Data records:
====

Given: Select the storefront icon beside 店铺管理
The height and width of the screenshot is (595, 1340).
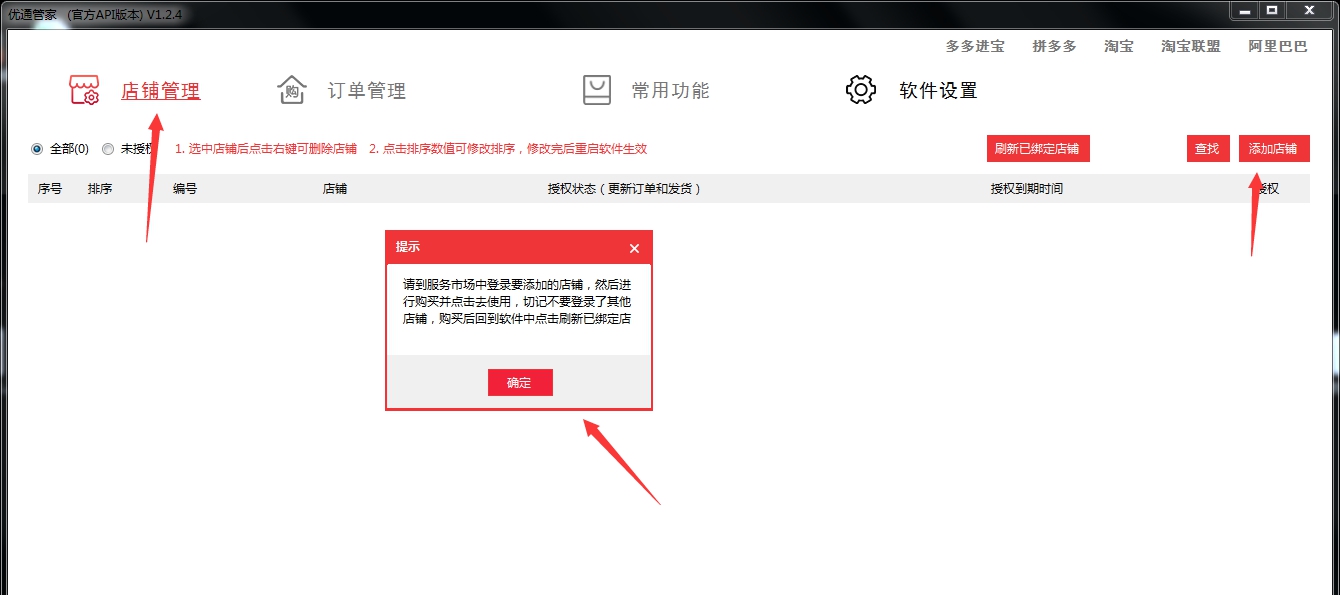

====

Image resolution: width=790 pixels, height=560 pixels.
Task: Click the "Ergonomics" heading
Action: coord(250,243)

====

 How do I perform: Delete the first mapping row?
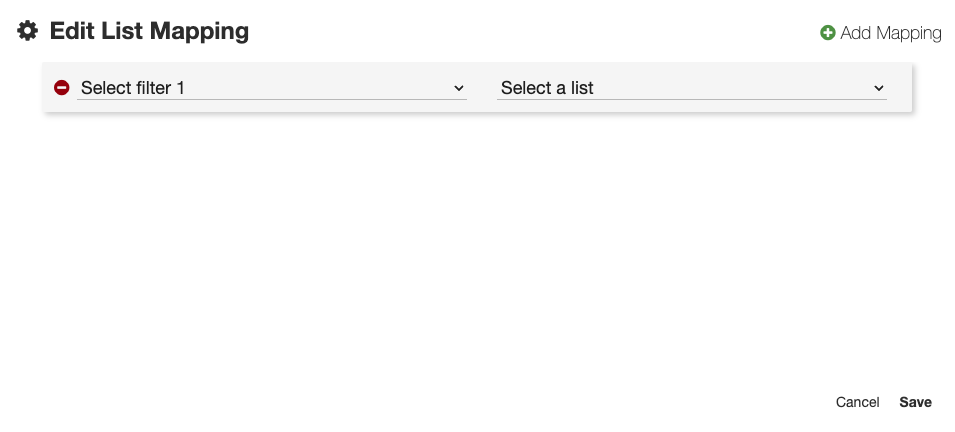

====

Task directions:
The response should hold exactly the lines starting at the line with "Given: Select the storefront icon beside 店铺管理" and ending at the line with "The height and", and no other line of the material above.

Expected output:
Given: Select the storefront icon beside 店铺管理
The height and width of the screenshot is (595, 1340).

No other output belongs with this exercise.